**INSTRUCTIONS FOR THE TASK**
Could you restate word for word every line from the one containing "GEMS: Crowning Jewel (119, 2414)" to the end of the records, and nothing else?
[Opening PROVIDED DATA section]
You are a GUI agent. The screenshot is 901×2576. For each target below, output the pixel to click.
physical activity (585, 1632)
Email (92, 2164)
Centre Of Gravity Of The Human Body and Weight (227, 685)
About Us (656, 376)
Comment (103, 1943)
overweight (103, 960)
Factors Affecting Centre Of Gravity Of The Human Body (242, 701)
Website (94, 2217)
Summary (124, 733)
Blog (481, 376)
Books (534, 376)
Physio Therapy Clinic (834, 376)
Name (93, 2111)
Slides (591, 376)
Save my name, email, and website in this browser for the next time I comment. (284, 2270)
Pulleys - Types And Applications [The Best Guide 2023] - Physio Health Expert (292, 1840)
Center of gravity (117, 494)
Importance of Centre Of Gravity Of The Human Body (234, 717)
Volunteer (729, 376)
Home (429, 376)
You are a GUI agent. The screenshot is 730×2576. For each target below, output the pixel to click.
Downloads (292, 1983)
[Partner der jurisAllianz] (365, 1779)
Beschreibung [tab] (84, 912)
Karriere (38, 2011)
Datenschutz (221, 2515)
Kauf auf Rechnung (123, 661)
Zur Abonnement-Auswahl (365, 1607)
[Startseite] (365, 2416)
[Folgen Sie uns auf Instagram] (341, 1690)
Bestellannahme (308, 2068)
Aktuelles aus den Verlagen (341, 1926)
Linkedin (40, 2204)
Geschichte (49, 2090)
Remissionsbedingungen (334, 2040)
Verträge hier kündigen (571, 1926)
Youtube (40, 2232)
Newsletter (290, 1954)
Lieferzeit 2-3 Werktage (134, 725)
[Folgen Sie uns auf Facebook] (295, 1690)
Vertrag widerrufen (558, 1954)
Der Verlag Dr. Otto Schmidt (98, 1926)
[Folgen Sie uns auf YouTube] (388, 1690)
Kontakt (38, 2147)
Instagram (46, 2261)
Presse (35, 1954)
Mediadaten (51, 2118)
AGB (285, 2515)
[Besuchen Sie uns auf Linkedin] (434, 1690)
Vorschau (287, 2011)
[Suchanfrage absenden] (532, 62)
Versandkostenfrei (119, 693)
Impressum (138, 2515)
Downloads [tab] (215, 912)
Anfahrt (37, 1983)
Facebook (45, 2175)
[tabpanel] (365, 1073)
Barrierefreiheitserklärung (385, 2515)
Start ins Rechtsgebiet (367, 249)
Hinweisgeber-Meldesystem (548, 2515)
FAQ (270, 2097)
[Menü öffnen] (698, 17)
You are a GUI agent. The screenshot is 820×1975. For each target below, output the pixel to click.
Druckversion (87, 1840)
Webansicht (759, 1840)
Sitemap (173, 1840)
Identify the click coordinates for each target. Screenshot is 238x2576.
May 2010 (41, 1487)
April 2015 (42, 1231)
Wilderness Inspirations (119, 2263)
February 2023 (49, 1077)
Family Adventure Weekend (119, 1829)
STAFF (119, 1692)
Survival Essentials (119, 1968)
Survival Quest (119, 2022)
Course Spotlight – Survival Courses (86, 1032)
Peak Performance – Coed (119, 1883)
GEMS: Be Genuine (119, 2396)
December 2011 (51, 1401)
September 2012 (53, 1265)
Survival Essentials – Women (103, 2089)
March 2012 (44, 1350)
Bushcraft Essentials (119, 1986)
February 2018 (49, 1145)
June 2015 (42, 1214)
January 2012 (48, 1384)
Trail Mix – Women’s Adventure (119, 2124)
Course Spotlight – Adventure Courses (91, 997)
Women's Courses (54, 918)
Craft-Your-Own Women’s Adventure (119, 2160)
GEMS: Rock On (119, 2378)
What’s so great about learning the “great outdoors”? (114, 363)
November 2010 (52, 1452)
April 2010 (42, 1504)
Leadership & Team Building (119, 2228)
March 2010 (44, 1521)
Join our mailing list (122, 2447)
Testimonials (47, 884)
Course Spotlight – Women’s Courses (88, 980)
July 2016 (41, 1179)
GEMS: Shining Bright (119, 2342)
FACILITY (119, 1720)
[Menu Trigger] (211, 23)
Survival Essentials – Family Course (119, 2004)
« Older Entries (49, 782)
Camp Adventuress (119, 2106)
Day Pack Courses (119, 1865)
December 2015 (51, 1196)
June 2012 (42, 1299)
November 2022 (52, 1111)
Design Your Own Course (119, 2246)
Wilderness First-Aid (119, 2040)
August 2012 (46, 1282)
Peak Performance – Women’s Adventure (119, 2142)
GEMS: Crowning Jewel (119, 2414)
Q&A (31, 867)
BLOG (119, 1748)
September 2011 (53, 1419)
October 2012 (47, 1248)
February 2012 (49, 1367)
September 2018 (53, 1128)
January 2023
[Closing PROVIDED DATA section]
**RESPONSE TO THE TASK**
GEMS: Crowning Jewel (119, 2414)
Q&A (31, 867)
BLOG (119, 1748)
September 2011 (53, 1419)
October 2012 (47, 1248)
February 2012 (49, 1367)
September 2018 (53, 1128)
January 2023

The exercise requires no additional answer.